This contains the necessary Swift and JS files to run the Promises/A+ compliance test suite from PromiseKit's unit tests.

Run tests

$ npm install
$ npm run build

then open PromiseKit.xcodeproj and run the PMKJSA+Tests unit test scheme.

Known limitations

See ignoredTests in index.js.

  • 2.3.3 is disabled: Otherwise, if x is an object or function. This spec is a NOOP for Swift:
  • We have decided not to interact with other Promises A+ implementations
  • functions cannot have properties

Upgrade the test suite

$ npm install --save promises-aplus-tests@latest
$ npm run build

Develop

JavaScriptCore is a bit tedious to work with so here are a couple tips in case you're trying to debug the test suite.

If you're editing JS files, enable live rebuilds:

$ npm run watch

If you're editing Swift files, a couple things you can do:

  • You can adjust testName in AllTests.swift to only run one test suite
  • You can call JSUtils.printCurrentStackTrace() at any time. It won't contain line numbers but some of the frame names might help.

How it works

The Promises/A+ test suite is written in JavaScript but PromiseKit is written in Swift/ObjC. For the test suite to run against swift code, we expose a promise wrapper JSPromise inside a JavaScriptCore context. This is done in a regular XCTestCase.

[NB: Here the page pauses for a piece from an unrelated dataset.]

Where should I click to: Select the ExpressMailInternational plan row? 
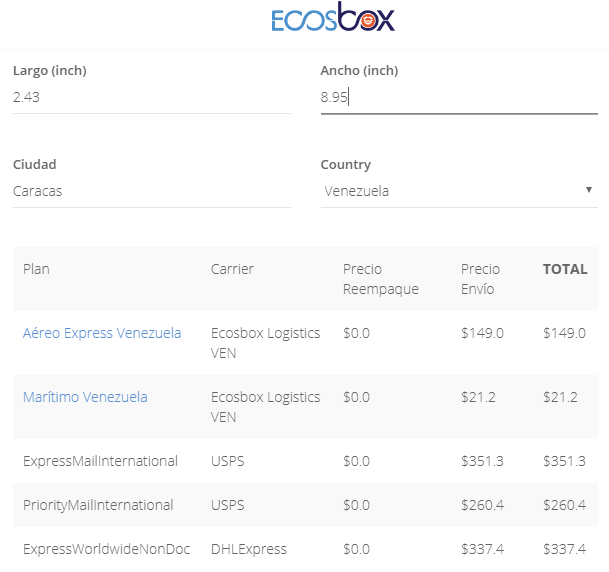tap(100, 461)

Since JavaScriptCore doesn't support CommonJS imports, we inline all the JavaScript code into build/build.js using webpack. This includes all the npm dependencies (promises-aplus-tests, mocha, sinon, etc) as well as the glue code in index.js.

build.js exposes one global variable runTests(adapter, onFail, onDone, [testName]). In our XCTestCase, a shared JavaScriptCore context is created, build.js is evaluated and now runTests is accessible from the Swift context.

In our swift test, we create a JS-bridged JSPromise which only has one method then(onFulfilled, onRejected) -> Promise. It wraps a swift Promise and delegates call then calls to it.

An adapter plain JS object which provides revoled(value), rejected(reason), and deferred() is passed to runTests to run the whole JavaScript test suite.

Errors and end events are reported back to Swift and piped to XCTFail() if necessary.

Since JavaScriptCore isn't a node/web environment, there is quite a bit of stubbing necessary for all this to work:

  • The fs module is stubbed with an empty function
  • console.log redirects to Swift.print and provides only basic format parsing
  • setTimeout/setInterval are implemented with Swift.Timer behind the scenes and stored in a [TimerID: Timer] map.